Humectants, cosmetics, antifreeze, frostings, hair products, but not good for some animals.
I don’t have to be scared to death more than about once to make a change in my behavior. Go back about 6 years, when i had 3 dogs, all very different. One a yellow lab mix, one a husky mix, one a black brown and white generic mix. I purchased some rawhide chews from a national chain pet store, one afternoon, and fed one to each dog. About 11 at night, one dog was throwing up blood, the other in huge gastric distress with diarrhea and vomiting. Hello… this was not coincidence. The vet bill was about 300 dollars. I took the treats back to the store, the disavowed any relationship. I never bought another chew (and assumed it was part of the melamine scandal, in retrospect, maybe it was a glycol).
January 21 2017, I visited that same pet store (under different ownership now, bought out by PetCo), and I purchased what I THOUGHT was a bleached bone. I got home and it had “peanut butter flavor” some gooey stuff in it… I knew better, but I scraped it all out, and busted the bone into pieces (sanding down the edges a tiny bit so they weren’t sharp) and fed to my two current dogs (one weimaraner and one black brown white generic mix). One hour later, the weimaraner is kicking and jumping around then on the ground excessive salivation, in obvious gastric distress (or perhaps a petit mal seizues), i try to comfort him, we head off for the emergency room vet, where we wait for 45 minutes. Lucky me, he recovered sufficiently to be walking around and curious and no longer in any distress (at least by outward appearance). So we left the vet, he has since been fine. BUT I AM NOT FINE.

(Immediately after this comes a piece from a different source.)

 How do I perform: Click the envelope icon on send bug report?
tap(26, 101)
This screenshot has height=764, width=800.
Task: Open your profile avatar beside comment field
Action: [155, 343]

Next morning i called PetCo in Cincinnati and asked them to read the ingredients that match the UPC on my receipt… fourth or fifth ingredient (AFTER WATER no less) is propylene glycol. My weimaraner has the agouti gene, he doesn’t have the same panel of liver enzymes that other dogs do, there is much variation in this, and the human food and pet food industries are completely “clueless” about genetics. There should be NOTHING in food that the sensitive population of individuals should not be warned of. OF course there are food allergies, for humans and pets, but they are lacing products with non-nutritional ingredients, unnecessarily exposing humans and pets and the only reason is PROFIT. Shameful.
The FDA claims that propylene glycol is GRAS (generally regarded as safe) TO ME THIS MEANS NOTHING MORE THAN — WE ARE NOT GOING TO TACKLE BIG FOOD INDUSTRIES — unless we have to. After all, they fund us. So sad.
Here is a newsletter so long ago about the glycols, people died. People as in human beings. Check your meds – labels.
I don’t know about you…. but it is crystal clear to me: READ THE LABEL, IF YOU CANT PRONOUNCE IT (by the way, the clerk in PetCo could not pronounce tocopherol (yes yes i know that is vitamin E… no complaints)… ha ha..let alone propylene glycol — so the people who sell this stuff are not the best sources of information. )
Here are some sites to visit. THE BOTTOM line is NOT that all things we cant pronounce are bad, but there is “risk” in every environmental “chemical”, some naturally occurring, some artificial, some worse than others, some so toxic that nanogram quantities can end life. The BOTTOM line is — think about WHY an additive is present, decide if it is necessary for food taste, nutrition, or if it is there for profit and shelf life. Always recognize that we are not all created equally, except under god, but under biology all 7 billion, and counting, are unique). Find your (and your pets) uniquenesses, and be open to observation, be informed (the internet is only a good place for information if one is willing to weed out the hype), and sometimes just restrain yourself from using products full of additives. It is dangerous enough to eat what nature has concocted by evolution in the last 14 billion years, let alone what man adds for shelf-life.
SCIENCE DIRECT


And from our own betty crocker…. a cake with propylene glycol just behind oil in the ingredient list… ha ha

So here is my theory: bone is dry, peanut butter flavor gew is wet, polyethylene glycol goes to the dry bone – after all it is used to “soften and hydrate”, and is present there even though I scrape out the peanut butter flavor stuff, in just sufficient quantities to cause gastric upset. I rule out the peanut butter allergy, because the dog has been fed natural peanut butter many times without incident. Of course the peanut butter flavor gew is not really peanut butter. I don’t know if the sugars, salt also seep into the bone from the filling. Probably.